Request A Free Consultation
Sunset on a pier in Orange County

“Hey Lacy T. and Sarah G. You Can’t Sue Us!”—the Raiders Respond to Lawsuit

March 19, 2014 Legal Team

We previously blogged about the Oakland Raiderettes, the famous football team’s cheerleaders, attempting to file a class-action lawsuit against the team for a slew of claims. You can read that blog here.

Well now, the Raiders have something to say about it. The Raiders’ attorneys are now pointing to the initial employment contract the Raiderettes sign as a contingency of their employment. In the contract, the cheerleaders agree to a “binding arbitration” clause. This means, employees who sign this contract cannot pursue a lawsuit in a court of law, but rather, must settle the dispute out of court, for example, in mediation.
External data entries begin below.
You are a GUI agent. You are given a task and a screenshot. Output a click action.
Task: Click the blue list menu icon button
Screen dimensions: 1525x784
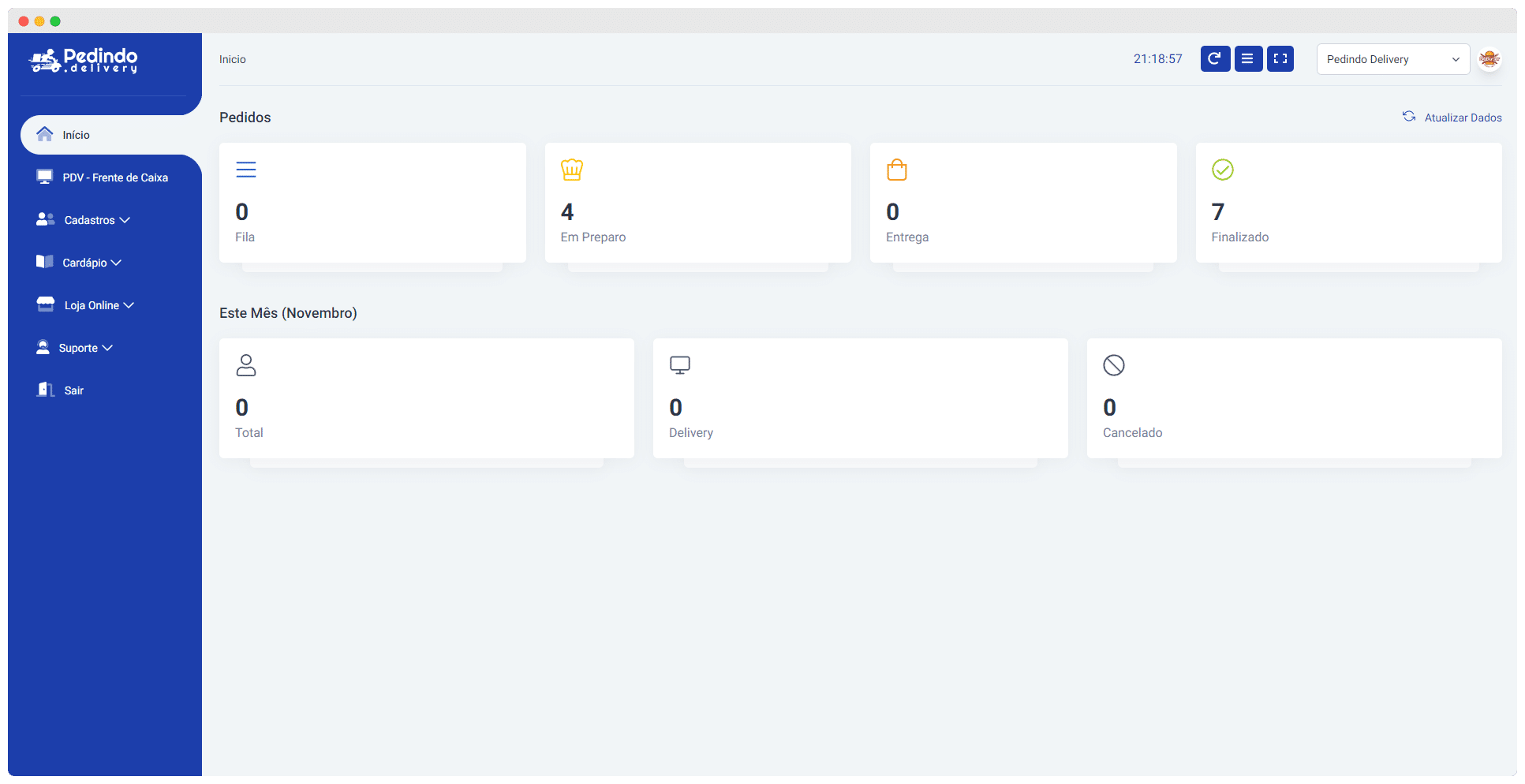tap(1248, 59)
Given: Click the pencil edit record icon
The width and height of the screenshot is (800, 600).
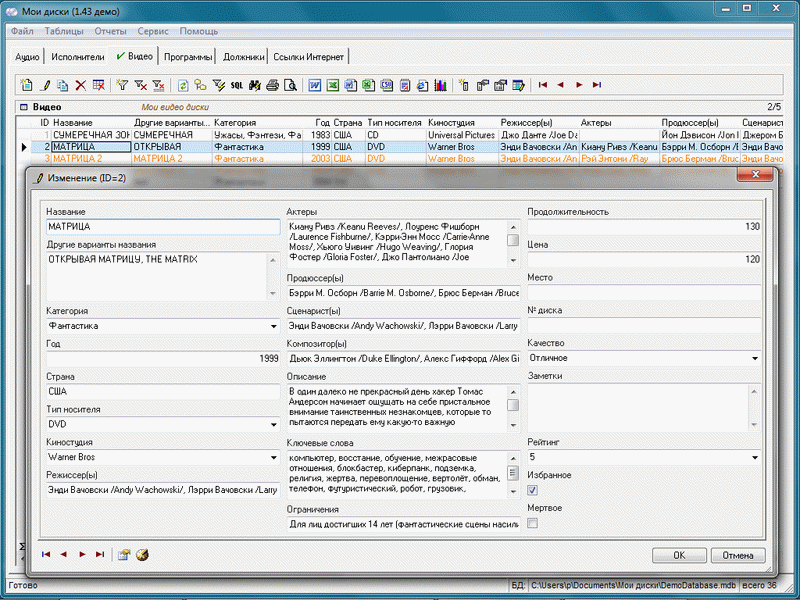Looking at the screenshot, I should point(45,86).

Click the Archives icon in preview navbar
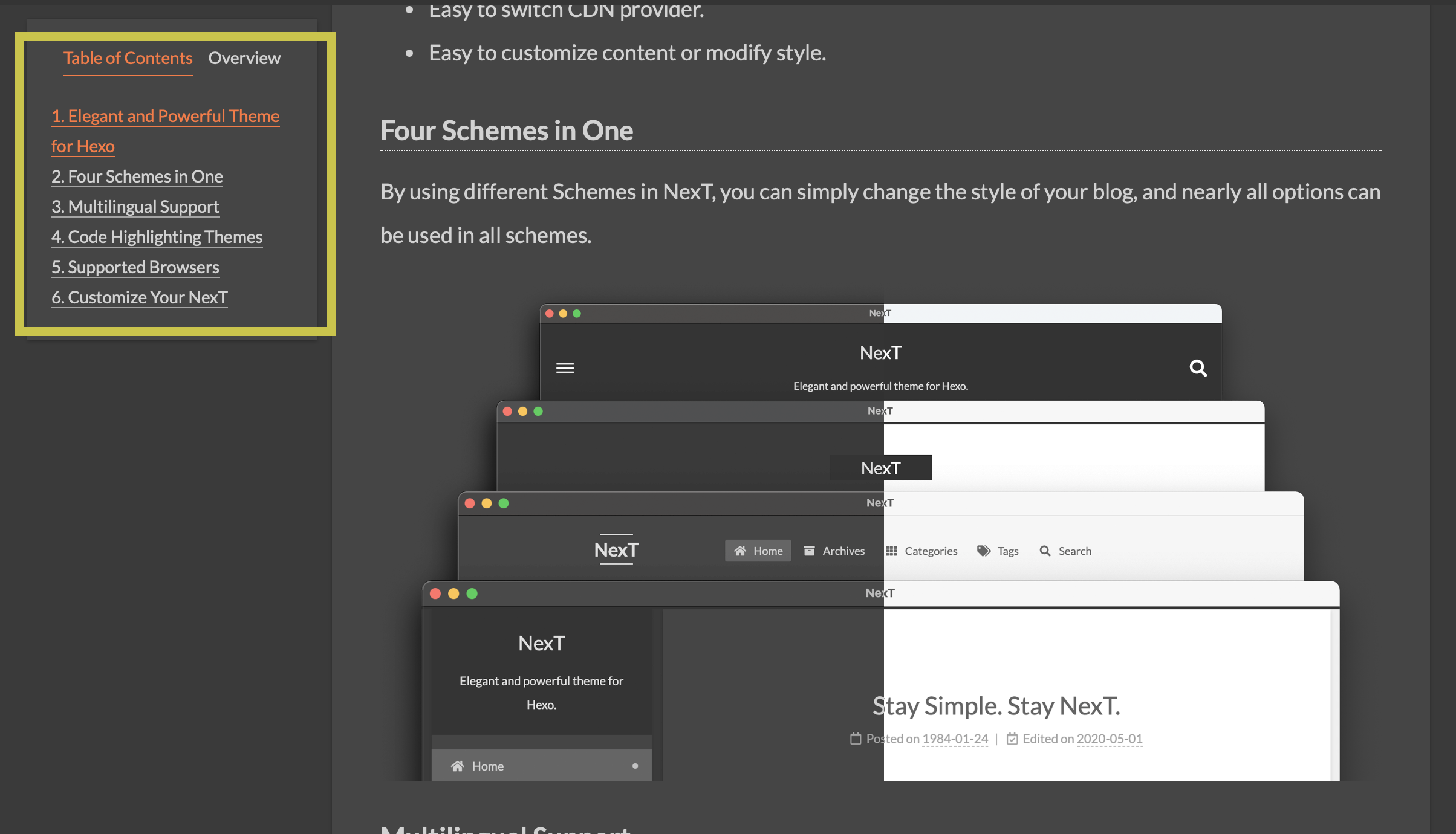click(809, 551)
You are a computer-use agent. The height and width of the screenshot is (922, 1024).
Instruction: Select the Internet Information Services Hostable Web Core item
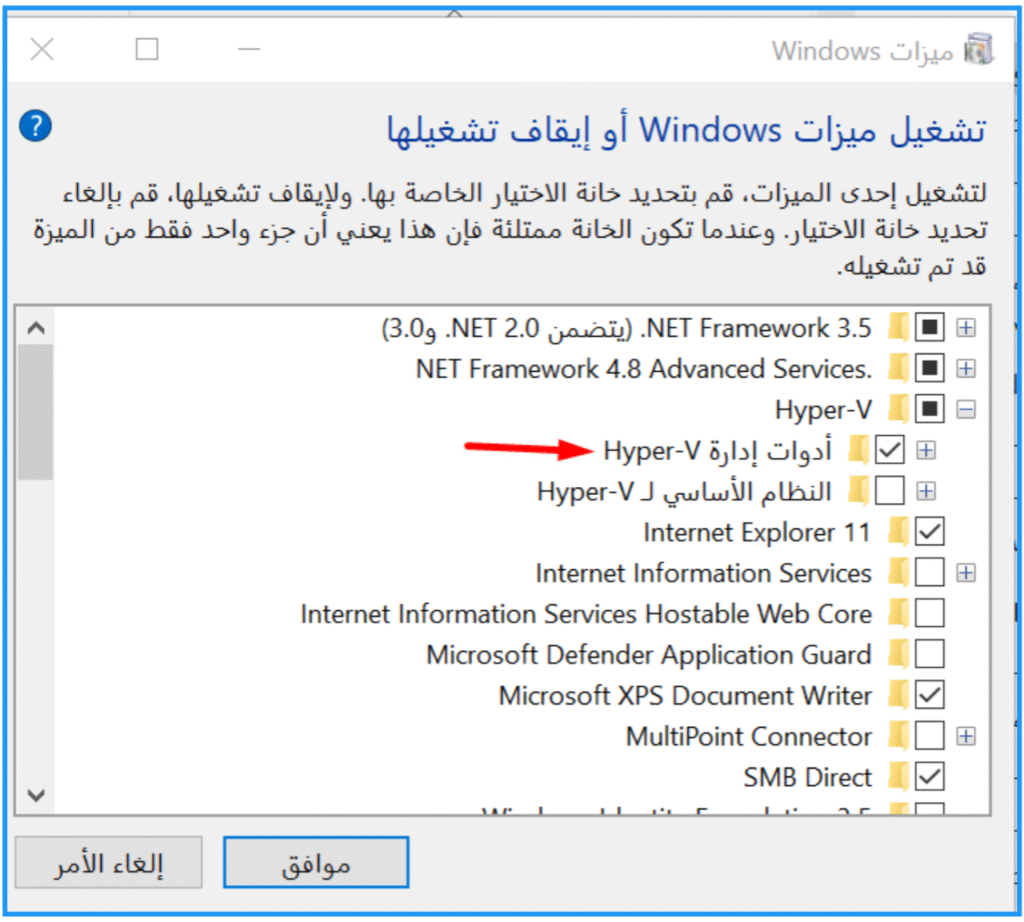coord(586,614)
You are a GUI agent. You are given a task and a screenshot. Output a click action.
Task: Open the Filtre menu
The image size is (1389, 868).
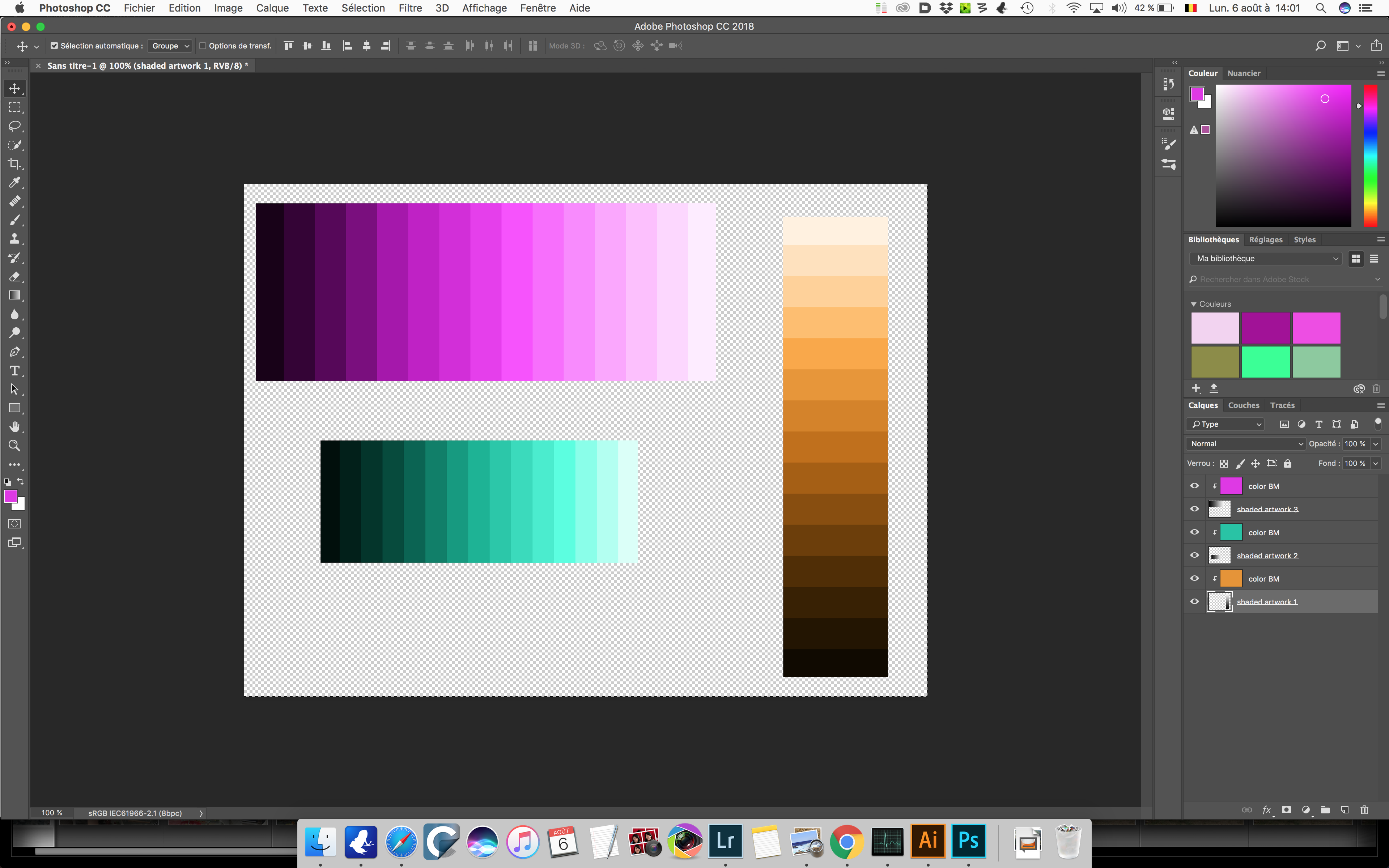(410, 8)
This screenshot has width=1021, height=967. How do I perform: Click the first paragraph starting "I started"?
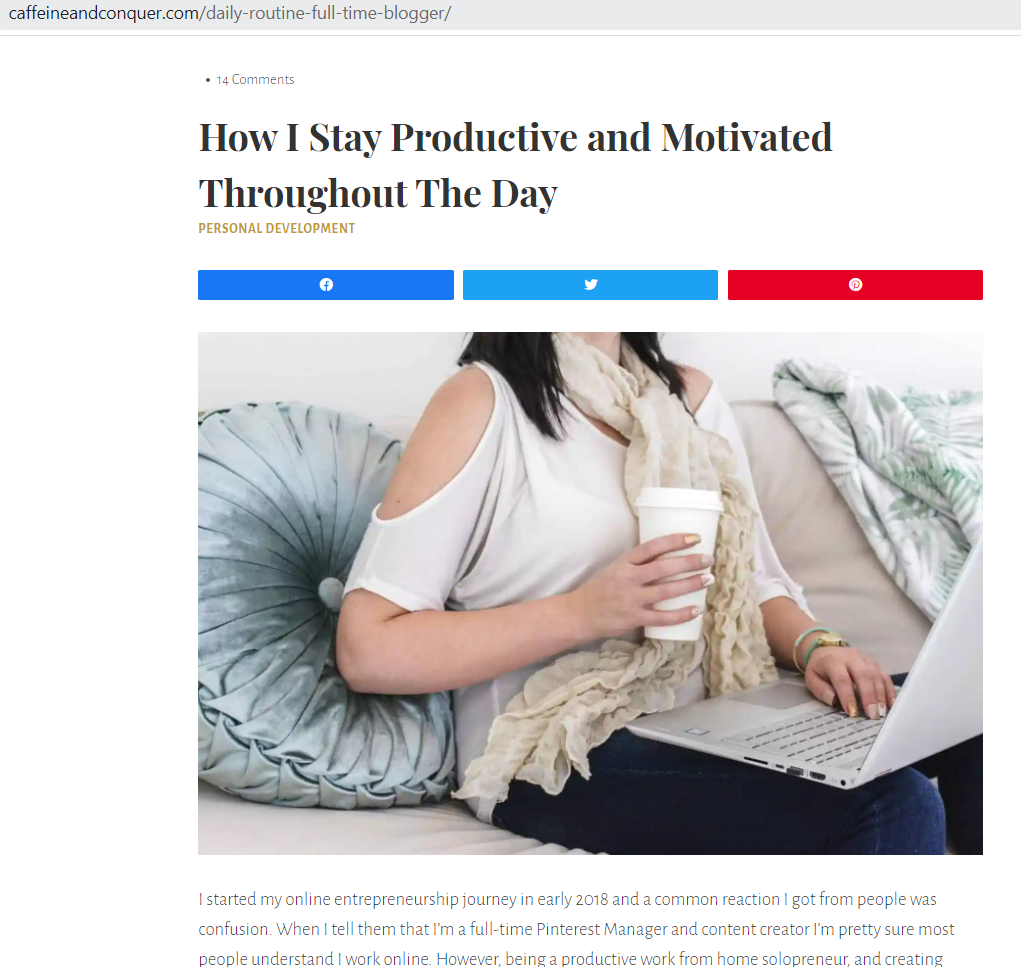click(x=576, y=929)
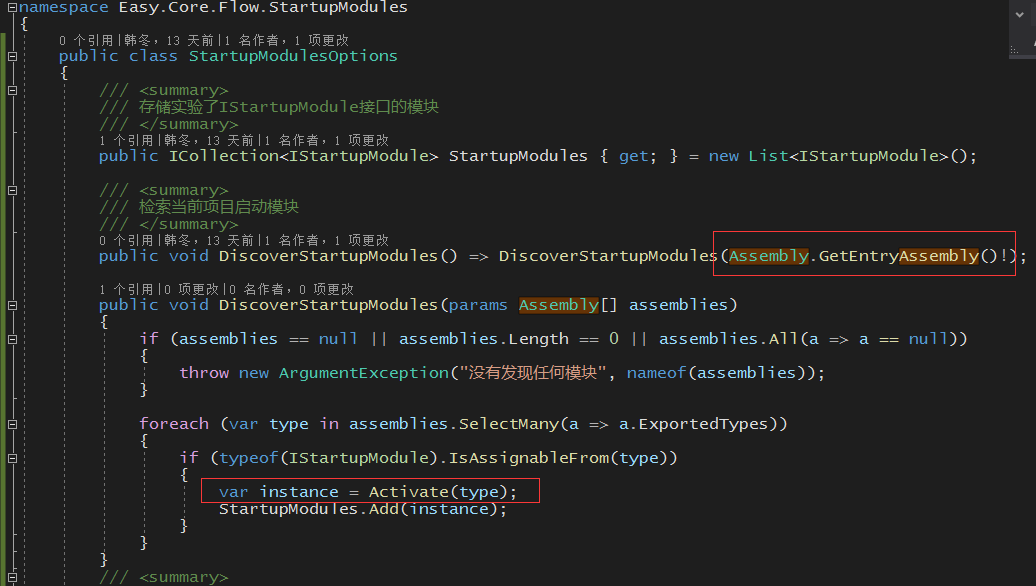Click the ArgumentException type name
Viewport: 1036px width, 586px height.
pyautogui.click(x=362, y=373)
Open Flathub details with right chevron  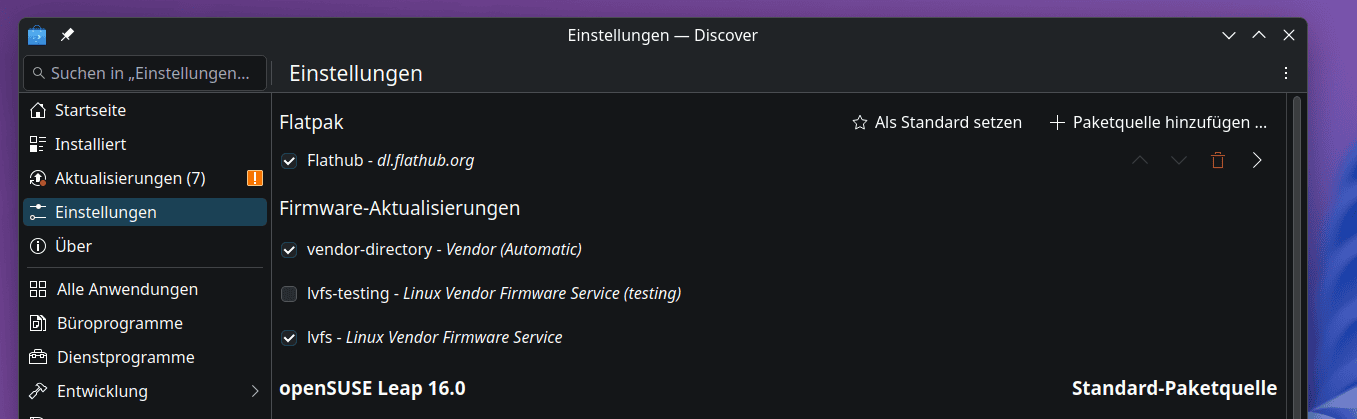[1257, 160]
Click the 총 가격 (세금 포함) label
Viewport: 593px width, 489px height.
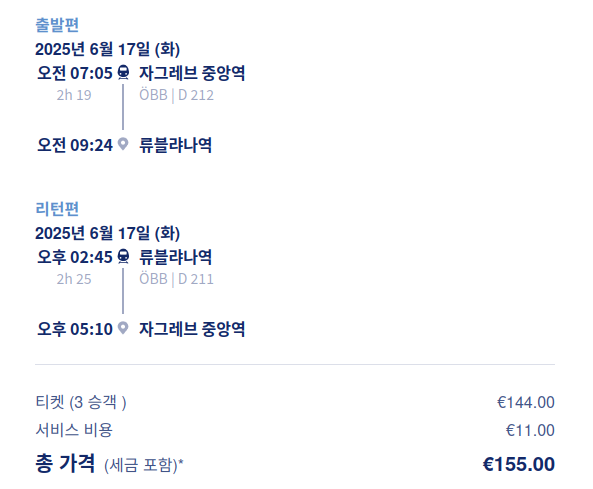click(x=109, y=464)
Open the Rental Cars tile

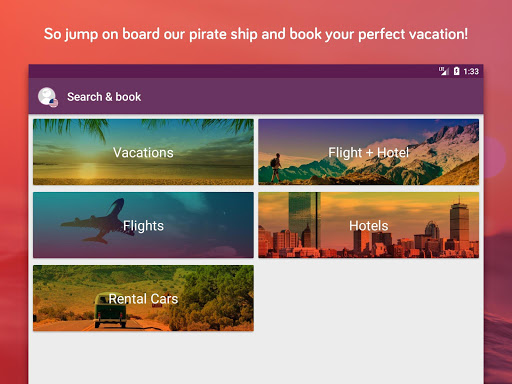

Typically though, the arbiter, who is meant to be an unbiased party, is hired and paid for by the defending party. In this case, it would paid for by the Raiders. Sounds fair right?

Attorneys for the ladies are confident that they can poke holes in the arbitration agreement, however, since the employment contract is “full of illegal provisions.” The Raiders, on the other hand, are looking for the complaint to be set aside so that Lacy T. and Sarah G. have to present their case in front of the NFL Commissioner. The employee contract additionally states that the cheerleaders cannot be part of a class-action lawsuit. Lacy and Sarah’s attorneys argue that “whether the Raiders have broken the laws of California should be decided by a judge and jury, not a secret kangaroo court set up by the NFL.”

This lawsuit now presents a question of the validity and rightness of forced arbitration agreements. Arbitration agreements are often seen as favoring the employers because employees relinquish their job rights protected under law.